Share-Based Compensation Expense
On September 1, 2005, the Company adopted SFAS 123(R), which requires the measurement and recognition of compensation expense for all share-based payment awards made to the Company’s employees and directors. The following table summarizes share-based compensation expense under SFAS 123(R) for the three-months ended May 31, 2006:
         
    Three- Months Ended  
$ in thousands   May 31, 2006  
Share-based compensation expense included in cost of operating revenues
  $ 39  
 
Research and development
    33  
Sales and marketing
    111  
General and administrative
    374  
 
     
Share-based compensation expense included in operating expenses
    518  
 
     
Total Share-based compensation expense
    557  
 
     
Tax benefit
    (211 )
Share-based compensation expense, net of tax
  $ 346  
 
     
The share-based compensation expense is allocated based on the relative compensation split of individuals receiving share-based compensation. Total expected share-based compensation for fiscal 2006 is approximately $1.8 million on a pre-tax basis.
For the Nine-Months ended May 31, 2006
Revenues
Operating revenues for the nine-months ended May 31, 2006 increased 23% to $169.4 million compared with $137.2 million for the nine-months ended May 31, 2005. This increase was attributable to a 25% increase in irrigation equipment revenues and a 9% increase in the diversified manufacturing segment.

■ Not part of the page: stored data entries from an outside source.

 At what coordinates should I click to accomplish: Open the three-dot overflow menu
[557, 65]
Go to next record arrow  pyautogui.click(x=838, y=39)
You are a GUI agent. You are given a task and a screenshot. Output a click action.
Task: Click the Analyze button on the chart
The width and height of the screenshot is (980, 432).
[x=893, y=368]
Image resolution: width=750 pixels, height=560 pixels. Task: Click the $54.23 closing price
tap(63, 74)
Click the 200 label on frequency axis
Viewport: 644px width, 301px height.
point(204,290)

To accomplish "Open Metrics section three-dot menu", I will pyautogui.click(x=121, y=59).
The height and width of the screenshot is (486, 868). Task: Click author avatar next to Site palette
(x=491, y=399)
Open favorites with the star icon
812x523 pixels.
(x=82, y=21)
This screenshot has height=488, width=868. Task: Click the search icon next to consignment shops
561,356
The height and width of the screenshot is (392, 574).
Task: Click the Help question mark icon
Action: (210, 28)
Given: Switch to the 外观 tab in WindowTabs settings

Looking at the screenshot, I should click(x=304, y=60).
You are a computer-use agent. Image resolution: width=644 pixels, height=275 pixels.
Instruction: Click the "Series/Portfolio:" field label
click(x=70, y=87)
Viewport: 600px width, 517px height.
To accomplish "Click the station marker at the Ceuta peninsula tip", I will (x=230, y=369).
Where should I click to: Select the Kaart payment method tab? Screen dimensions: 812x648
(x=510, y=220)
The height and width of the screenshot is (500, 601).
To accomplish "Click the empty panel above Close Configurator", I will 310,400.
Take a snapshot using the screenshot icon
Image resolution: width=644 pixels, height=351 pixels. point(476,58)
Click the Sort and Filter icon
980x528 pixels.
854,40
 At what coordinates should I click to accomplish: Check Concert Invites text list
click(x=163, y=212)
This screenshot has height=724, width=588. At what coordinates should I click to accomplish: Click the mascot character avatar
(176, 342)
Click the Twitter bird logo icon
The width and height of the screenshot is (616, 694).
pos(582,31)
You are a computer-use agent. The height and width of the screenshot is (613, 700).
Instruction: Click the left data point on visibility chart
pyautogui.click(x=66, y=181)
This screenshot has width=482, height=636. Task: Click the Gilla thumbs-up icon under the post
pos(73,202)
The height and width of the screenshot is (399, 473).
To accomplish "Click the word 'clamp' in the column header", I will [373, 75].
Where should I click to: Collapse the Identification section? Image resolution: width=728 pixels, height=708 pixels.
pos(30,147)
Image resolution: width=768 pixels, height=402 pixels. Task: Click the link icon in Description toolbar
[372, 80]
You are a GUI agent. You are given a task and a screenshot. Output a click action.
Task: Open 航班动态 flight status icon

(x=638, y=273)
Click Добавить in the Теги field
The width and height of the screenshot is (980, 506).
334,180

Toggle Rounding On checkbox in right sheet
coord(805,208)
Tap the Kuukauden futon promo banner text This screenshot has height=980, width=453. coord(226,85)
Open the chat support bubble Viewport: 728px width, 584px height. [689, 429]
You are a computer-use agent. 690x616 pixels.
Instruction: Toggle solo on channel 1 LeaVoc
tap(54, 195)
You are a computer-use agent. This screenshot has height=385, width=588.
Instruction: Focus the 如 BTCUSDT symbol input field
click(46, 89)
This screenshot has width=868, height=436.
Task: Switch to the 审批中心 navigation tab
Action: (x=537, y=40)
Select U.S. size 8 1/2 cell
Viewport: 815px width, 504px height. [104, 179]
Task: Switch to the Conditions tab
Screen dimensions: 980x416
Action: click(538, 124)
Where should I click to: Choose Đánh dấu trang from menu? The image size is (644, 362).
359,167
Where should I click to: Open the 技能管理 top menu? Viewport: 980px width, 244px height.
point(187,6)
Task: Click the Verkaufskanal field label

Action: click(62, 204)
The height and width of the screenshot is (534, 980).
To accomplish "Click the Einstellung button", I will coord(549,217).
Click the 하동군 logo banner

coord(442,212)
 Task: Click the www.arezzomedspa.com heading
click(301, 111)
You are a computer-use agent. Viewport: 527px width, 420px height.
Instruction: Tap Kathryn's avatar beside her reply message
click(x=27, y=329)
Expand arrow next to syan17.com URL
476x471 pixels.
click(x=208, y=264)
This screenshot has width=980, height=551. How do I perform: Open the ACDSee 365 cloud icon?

     Domestic irrigation equipment revenues for the nine-months ended May 31, 2006 increased $24.6 million or 29% compared to the same period last year. Management believes that the combination of factors described above in the discussion of the three-months ended May 31, 2006 also contributed to the increase in domestic irrigation revenues for the nine-months ended May 31, 2006.
     International irrigation equipment revenues for the nine-months ended May 31, 2006 increased $6.2 million or 16% over the first nine months of fiscal 2005. Management believes that the combination of factors described above in the discussion of the three-months ended May 31, 2006 also contributed to the increase in international irrigation revenues for the nine-months ended May 31, 2006.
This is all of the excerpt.